In conclusion, we have presented a case of aggressive osteoblastoma of the maxilla. In the jaws, AO can present with pain, swelling, and loosening of teeth, mimicking a dental infection or osteomyelitis [9, 12]. As the tumor grows, the radiographic appearance, in addition to the pain, can be suggestive of osteosarcoma . Because AO has a spectrum of appearances microscopically, the diagnosis can be a challenge. Appropriate treatment for AO is surgical resection with reconstruction and prosthetic replacement as needed .
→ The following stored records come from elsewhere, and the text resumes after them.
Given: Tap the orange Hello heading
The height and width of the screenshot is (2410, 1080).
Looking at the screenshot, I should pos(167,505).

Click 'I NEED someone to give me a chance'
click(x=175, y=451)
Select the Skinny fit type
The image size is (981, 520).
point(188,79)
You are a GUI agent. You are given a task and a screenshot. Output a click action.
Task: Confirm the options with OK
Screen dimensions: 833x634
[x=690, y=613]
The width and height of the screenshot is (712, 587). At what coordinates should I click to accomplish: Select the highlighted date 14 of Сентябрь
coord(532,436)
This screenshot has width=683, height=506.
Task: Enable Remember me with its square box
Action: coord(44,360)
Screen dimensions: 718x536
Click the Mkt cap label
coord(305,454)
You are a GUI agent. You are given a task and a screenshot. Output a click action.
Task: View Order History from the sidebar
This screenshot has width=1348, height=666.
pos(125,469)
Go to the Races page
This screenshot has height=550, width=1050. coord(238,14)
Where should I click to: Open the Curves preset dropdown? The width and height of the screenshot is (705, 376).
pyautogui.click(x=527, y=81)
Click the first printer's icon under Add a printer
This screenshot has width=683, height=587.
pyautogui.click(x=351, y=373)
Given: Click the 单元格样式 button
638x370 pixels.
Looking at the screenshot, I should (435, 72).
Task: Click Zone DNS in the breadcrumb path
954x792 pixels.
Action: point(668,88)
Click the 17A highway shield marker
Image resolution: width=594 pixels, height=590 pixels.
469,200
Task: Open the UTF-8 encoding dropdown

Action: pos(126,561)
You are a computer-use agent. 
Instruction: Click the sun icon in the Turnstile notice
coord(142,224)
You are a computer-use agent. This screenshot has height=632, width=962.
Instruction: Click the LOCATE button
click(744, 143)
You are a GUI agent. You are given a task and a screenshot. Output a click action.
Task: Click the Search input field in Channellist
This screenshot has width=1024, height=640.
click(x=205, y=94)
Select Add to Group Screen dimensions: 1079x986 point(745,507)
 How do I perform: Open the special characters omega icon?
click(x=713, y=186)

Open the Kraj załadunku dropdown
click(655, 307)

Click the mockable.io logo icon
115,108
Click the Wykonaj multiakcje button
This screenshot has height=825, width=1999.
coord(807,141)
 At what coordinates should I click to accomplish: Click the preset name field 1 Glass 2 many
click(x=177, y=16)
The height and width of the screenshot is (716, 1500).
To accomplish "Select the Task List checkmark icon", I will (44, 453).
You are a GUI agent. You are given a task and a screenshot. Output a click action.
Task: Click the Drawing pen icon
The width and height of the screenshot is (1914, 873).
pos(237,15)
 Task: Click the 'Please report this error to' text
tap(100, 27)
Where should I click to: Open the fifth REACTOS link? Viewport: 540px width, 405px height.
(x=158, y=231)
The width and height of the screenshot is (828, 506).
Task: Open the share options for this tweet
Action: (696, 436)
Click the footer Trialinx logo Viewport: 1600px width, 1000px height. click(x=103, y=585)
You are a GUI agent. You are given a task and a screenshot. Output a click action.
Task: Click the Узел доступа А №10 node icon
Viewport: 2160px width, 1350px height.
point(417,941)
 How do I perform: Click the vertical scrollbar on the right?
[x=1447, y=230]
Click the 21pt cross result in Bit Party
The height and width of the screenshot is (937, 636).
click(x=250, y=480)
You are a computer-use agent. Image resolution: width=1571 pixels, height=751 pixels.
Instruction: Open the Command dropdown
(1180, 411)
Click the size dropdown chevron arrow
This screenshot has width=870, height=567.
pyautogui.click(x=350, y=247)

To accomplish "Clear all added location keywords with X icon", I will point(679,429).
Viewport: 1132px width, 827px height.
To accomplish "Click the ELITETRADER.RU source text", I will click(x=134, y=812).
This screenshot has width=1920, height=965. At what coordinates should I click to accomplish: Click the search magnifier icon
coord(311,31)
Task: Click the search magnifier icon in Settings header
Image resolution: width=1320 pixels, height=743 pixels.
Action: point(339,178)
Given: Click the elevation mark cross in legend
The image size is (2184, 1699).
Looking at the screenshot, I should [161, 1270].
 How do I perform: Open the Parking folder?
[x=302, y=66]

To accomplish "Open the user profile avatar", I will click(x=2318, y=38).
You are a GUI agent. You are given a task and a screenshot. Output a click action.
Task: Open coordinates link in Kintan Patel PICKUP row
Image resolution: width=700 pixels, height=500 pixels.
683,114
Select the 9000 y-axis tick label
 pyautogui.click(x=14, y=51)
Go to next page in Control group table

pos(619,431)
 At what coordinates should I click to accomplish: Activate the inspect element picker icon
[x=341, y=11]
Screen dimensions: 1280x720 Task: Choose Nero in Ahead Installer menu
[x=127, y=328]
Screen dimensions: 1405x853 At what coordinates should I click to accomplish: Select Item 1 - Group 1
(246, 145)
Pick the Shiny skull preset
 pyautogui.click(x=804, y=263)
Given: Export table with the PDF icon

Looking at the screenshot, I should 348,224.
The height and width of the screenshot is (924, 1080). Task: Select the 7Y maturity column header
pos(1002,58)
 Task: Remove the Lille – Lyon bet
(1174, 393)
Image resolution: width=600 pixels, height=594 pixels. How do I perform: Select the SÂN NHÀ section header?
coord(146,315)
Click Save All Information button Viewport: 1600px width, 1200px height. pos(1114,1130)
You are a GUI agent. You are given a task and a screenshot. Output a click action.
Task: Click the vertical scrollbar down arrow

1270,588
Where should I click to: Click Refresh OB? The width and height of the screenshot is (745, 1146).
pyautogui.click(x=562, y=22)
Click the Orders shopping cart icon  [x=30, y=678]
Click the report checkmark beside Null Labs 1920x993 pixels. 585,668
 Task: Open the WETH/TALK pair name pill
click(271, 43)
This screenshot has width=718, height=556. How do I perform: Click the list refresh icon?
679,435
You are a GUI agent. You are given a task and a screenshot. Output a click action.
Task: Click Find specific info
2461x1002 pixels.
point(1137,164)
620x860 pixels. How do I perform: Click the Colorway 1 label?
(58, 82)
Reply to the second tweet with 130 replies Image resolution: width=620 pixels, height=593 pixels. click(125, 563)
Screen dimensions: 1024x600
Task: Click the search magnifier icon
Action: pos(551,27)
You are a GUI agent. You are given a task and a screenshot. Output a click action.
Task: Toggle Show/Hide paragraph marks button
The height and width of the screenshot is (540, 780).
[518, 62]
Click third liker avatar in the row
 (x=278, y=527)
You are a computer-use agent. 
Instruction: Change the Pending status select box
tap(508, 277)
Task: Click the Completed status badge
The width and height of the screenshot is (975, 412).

Historically the nomenclature of osteoid-forming lesions has been controversial due to their overlapping features and because the relative rarity of the lesions has precluded numerous large case series to better define their biologic potential. Most agree that osteoid osteoma (OO) and CO are separate but related entities. Their separation is primarily based on size and location, together with degree of reactive sclerosis of the surrounding bone and associated pain . Similar features appear to most accurately distinguish CO from AO. Should “aggressive osteoblastoma” continue to be applied as a histopathologic diagnosis when the lesions to which it applies do not consistently exhibit a more aggressive biologic behavior? Or should the diagnosis of AO be reserved for osteoblastic, osteoid-forming tumors larger than 4 cm in greatest diameter? Ultimately, the pathologist is responsible for a diagnosis that is not only accurate, but also communicates information which will be helpful in patient management. As with the separation of osteoid osteoma from conventional osteoblastoma, the distinction of AO from CO may be currently best achieved through clinical and pathologic correlation.